Колесники, Оник и Гевор, оставив работу, насмешливо смотрели на Костана.
— Тебя рябой Аракел подослал?
— Хочешь нас в тот сарай затащить?
Костан улыбнулся:
— Почему же сарай. Завод…
— Убирайся-ка подобру-поздорову…
Но Костан повадился ходить на улицу кузнецов. Мастеровые посматривали на него косо. Однажды Костан изрек:
— Аракел говорит, армяне работать не умеют…
Онику и Гевору Костан давно уже надоел. Они переглянулись и приняли решение.
— Врет твой Аракел, — сказали они. — Приходи сегодня вечером, выпьем вместе, Аракелу твоему назло. Приходи давай…
Вечером собрались Гевор и Оник, Смбат и Дереник, Петрос и Симон, Французский и Английский и — Костан. Выпили. Крепко выпили. Ночью, когда расходились, уже на улице они сказали Костану:
— Значит, говоришь, собрать завтра манатки и явиться в ваш хлев… то есть завод… так, что ли?..
— А может, еще и немецкий рубанок с собой прихватить? — спросил Смбат.
Костан довольно улыбался:
— А что, пригодится… Еще люди подойдут… Сначала десять будет, потом сто, потом, глядишь, тысяча наберется… Вот тебе и завод… армянский… промышленная Армения… хорошо…

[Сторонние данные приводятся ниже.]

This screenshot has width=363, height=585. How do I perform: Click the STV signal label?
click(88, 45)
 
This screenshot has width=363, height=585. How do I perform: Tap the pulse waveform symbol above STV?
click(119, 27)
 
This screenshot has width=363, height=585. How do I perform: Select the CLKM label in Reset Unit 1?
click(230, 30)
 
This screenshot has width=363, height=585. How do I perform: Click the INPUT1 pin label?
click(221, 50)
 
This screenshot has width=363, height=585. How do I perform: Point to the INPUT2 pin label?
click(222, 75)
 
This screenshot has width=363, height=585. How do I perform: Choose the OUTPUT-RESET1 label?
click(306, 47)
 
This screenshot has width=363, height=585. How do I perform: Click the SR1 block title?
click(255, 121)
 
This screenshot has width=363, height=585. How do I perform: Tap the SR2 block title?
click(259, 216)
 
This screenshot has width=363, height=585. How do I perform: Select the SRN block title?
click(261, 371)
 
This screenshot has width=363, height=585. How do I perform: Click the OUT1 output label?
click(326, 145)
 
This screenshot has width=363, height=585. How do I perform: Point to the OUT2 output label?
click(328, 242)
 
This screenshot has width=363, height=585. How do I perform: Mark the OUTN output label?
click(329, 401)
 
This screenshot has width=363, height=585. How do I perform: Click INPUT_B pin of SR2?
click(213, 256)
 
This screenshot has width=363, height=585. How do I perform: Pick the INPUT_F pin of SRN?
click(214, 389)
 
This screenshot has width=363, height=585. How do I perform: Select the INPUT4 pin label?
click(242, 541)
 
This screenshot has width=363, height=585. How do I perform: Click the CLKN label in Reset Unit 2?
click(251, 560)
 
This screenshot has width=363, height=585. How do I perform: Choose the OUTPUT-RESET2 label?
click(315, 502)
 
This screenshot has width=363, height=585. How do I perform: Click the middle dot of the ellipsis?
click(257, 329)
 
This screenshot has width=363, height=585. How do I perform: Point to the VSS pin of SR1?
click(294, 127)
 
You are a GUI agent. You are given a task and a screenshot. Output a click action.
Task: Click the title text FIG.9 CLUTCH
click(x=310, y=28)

— А ты хозяин, так, что ли?..
— Почему? — серьезно ответил Костан. — Директором Аракел будет.
— А детей моих кто вырастит? — сказал Оник и заехал Костану по уху.
И навалились все на Костана и замолотили кулаками.
— Оп-ля! — говорил Французский и бил.
— Оп-ля! — говорил Английский и тоже бил.
На следующий день Оник, Гевор, Английский и Французский, протрезвев, ждали последствий.
— Больше он в эти края не заявится, — сказал Французский.
— Да уж, отвадили, — сказал Оник, высморкался в кулак, да так и замер на месте. В конце улицы показался Костан. Лицо чем-то обмотано, рука на перевязи. Костан приблизился, попытался было улыбнуться, потом сказал «Утро доброе». Язык его запал в пустые десны. Передние зубы отсутствовали полностью.
Костан подошел, здоровой рукой взял в углу кузницы железный прут и, придерживая ногой конец, согнул его.